- GOAL -
Revise the items from the start through the line containing "(x=23, y=1303)", swapping "microphone" for "headset" and leaving everything else unchanged. Omit the pictures from your answer.

- RECORDS FOR THE EXERCISE -

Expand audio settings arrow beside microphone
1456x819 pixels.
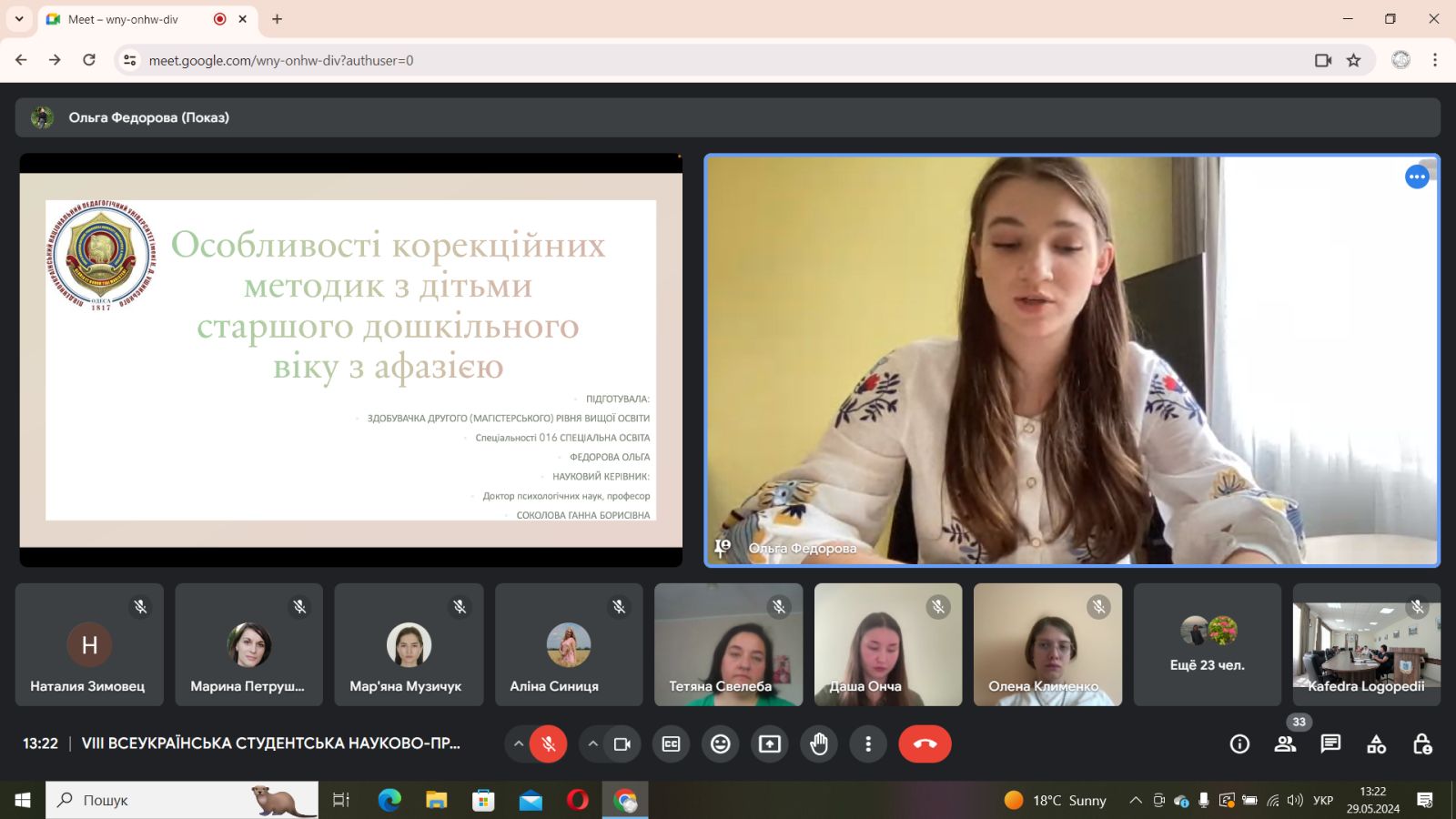pyautogui.click(x=519, y=744)
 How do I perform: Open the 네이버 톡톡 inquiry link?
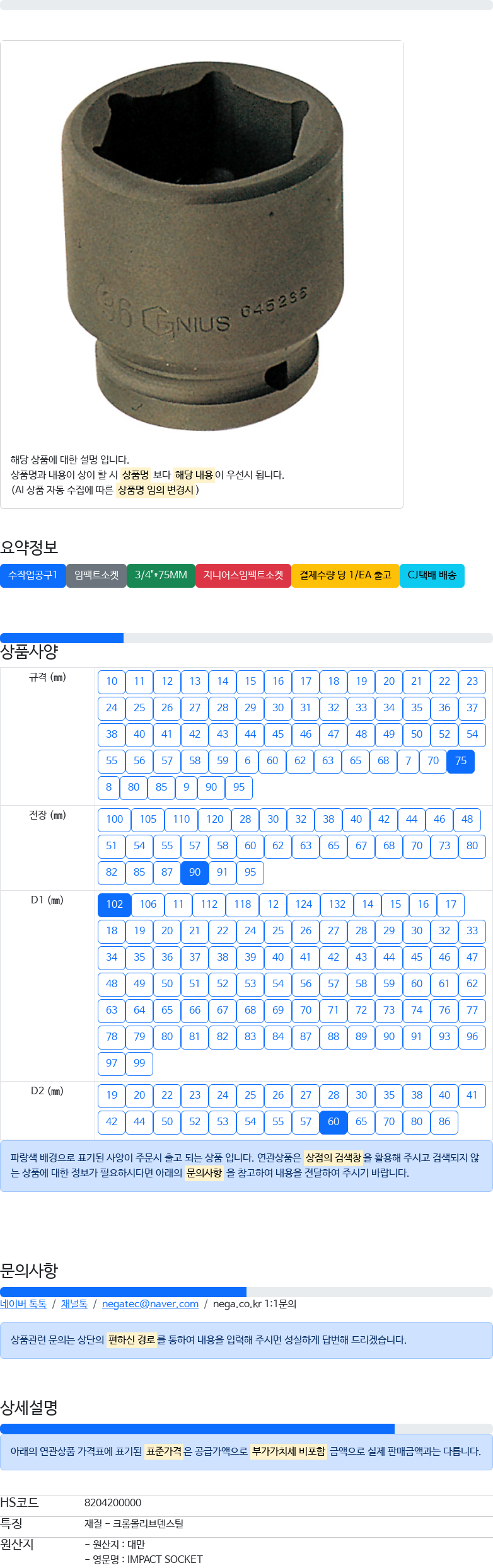(x=23, y=1303)

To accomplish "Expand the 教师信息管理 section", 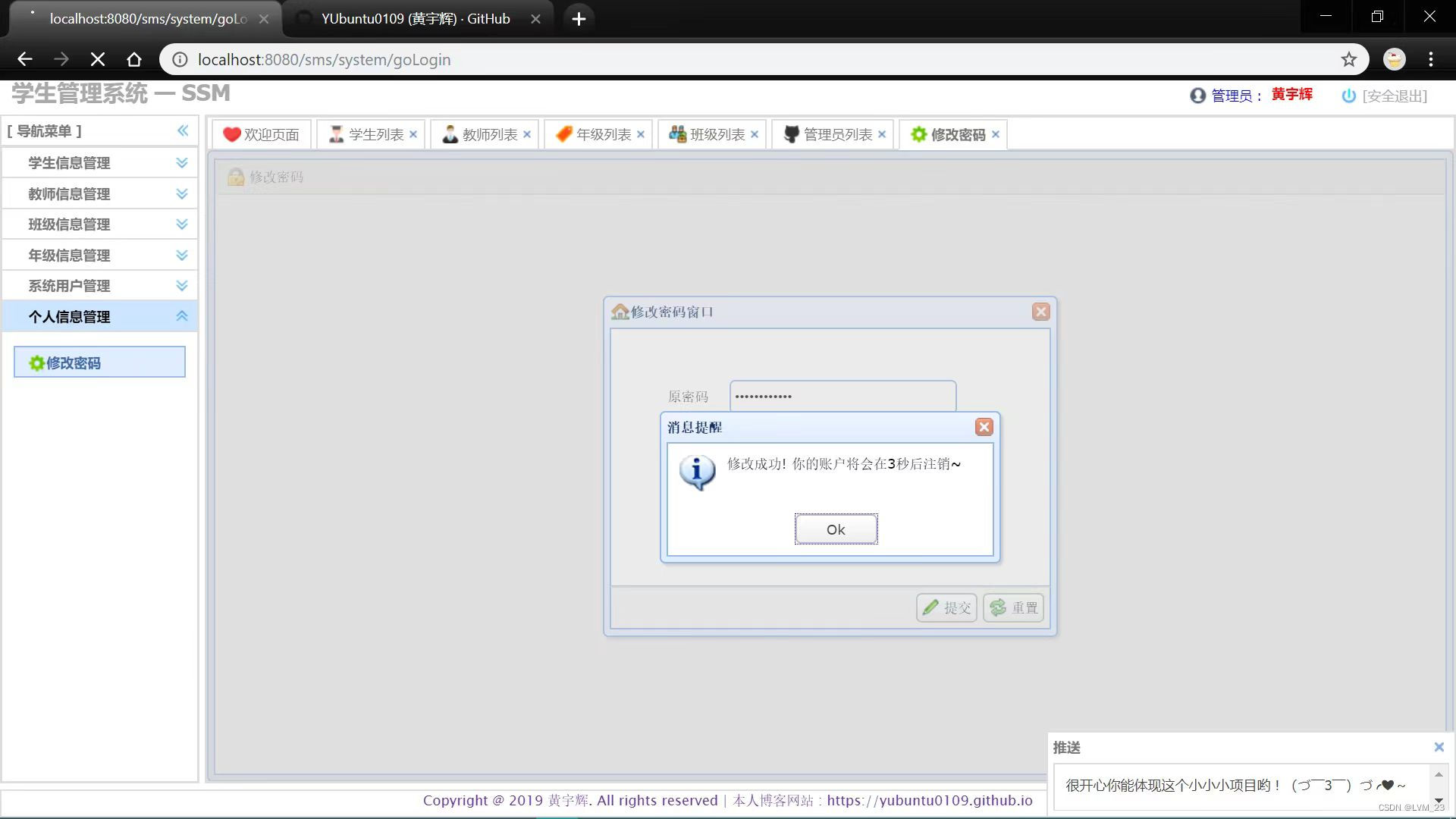I will (181, 194).
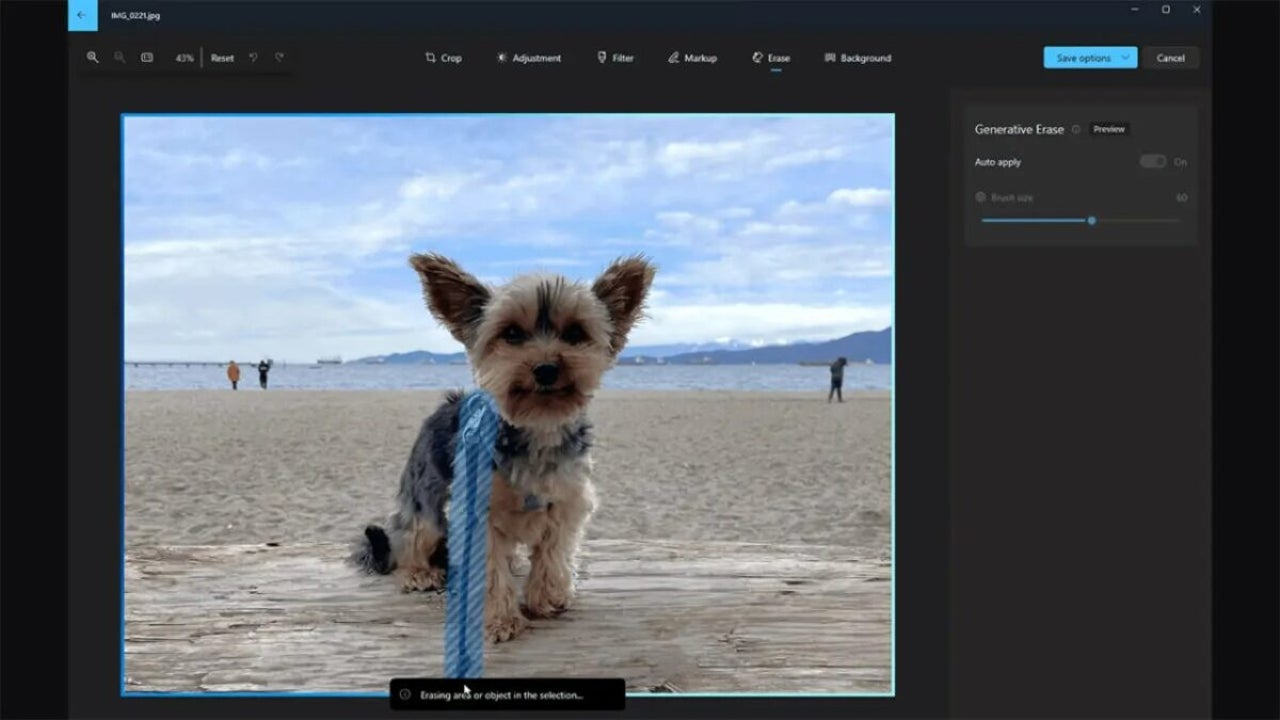Click the back arrow to exit editing
1280x720 pixels.
pyautogui.click(x=82, y=16)
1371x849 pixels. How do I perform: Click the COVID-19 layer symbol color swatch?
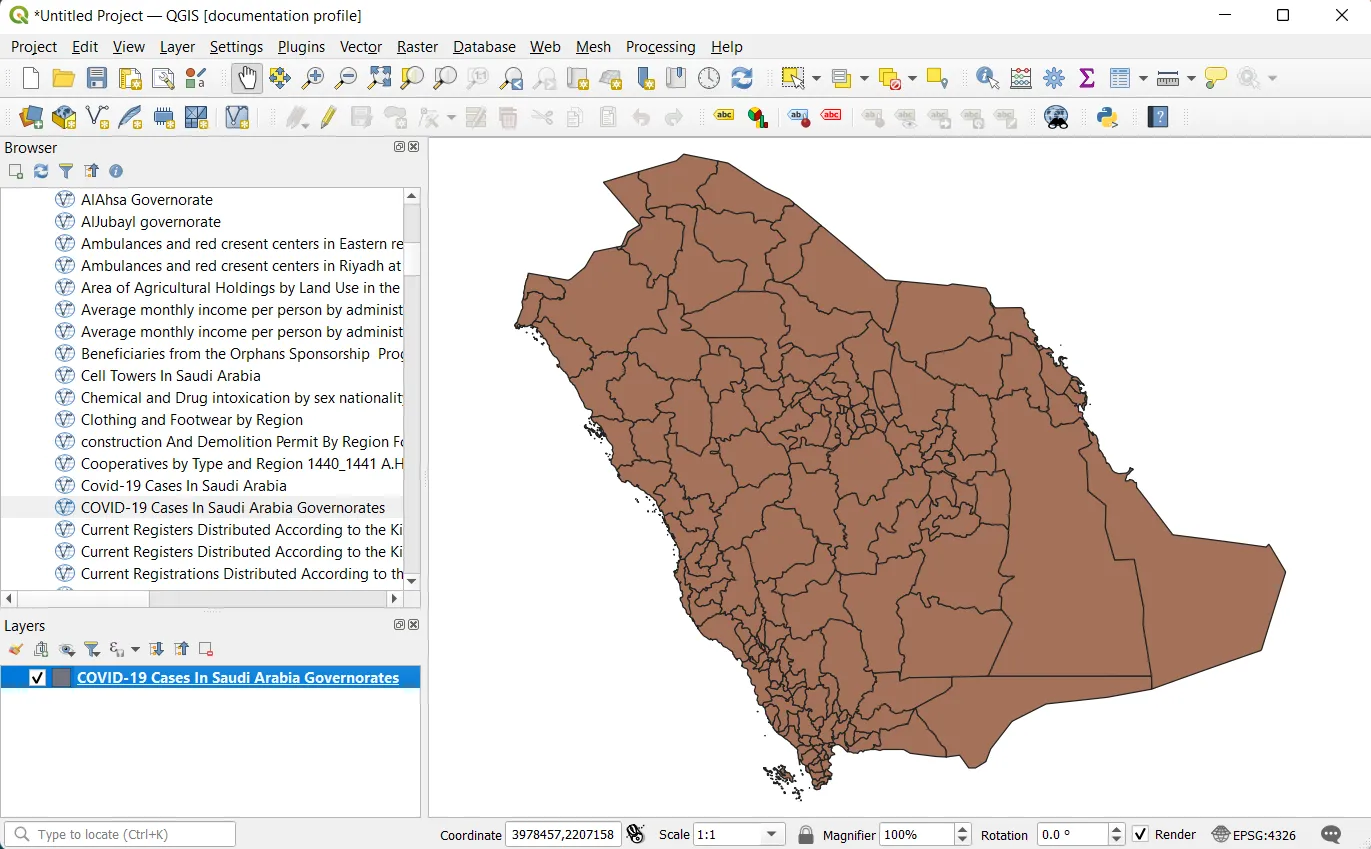(x=61, y=678)
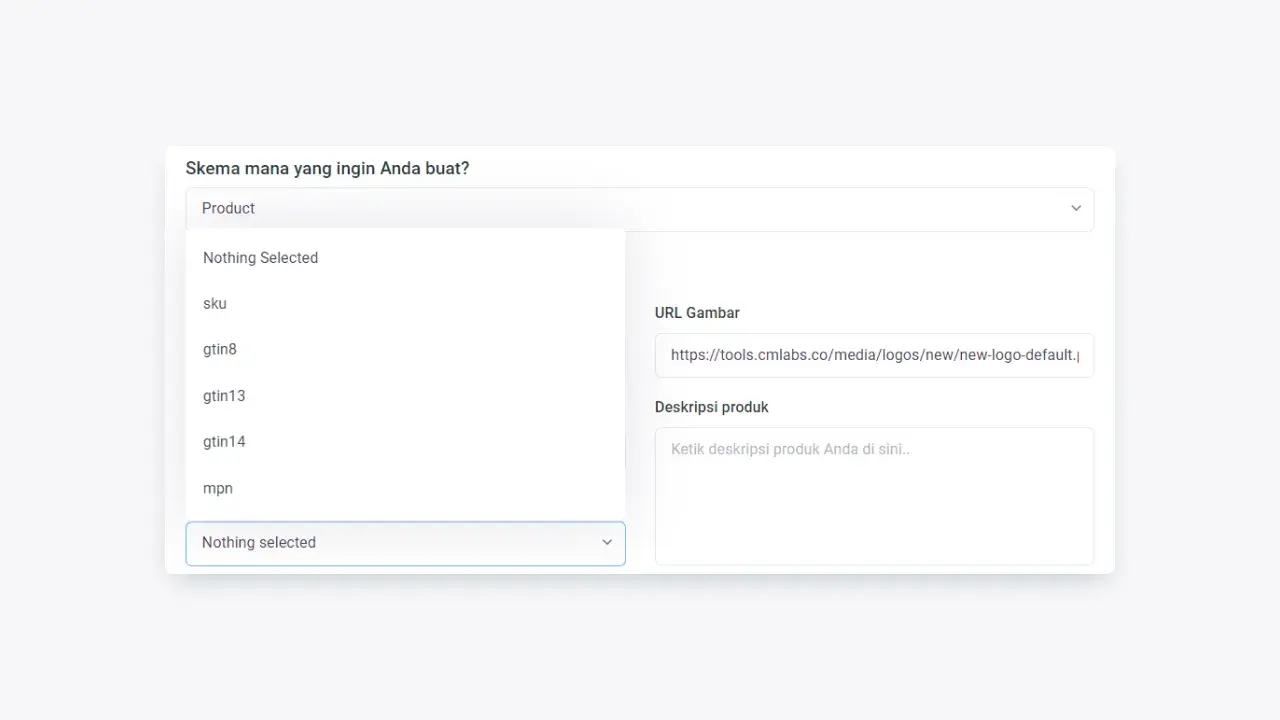Select "mpn" at the bottom of the list

(217, 488)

- ANSWER TO THIS EXERCISE -
Expand audio settings arrow beside headset
1456x819 pixels.
pyautogui.click(x=519, y=744)
 How do I perform: Open the 네이버 톡톡 inquiry link?
(x=23, y=1303)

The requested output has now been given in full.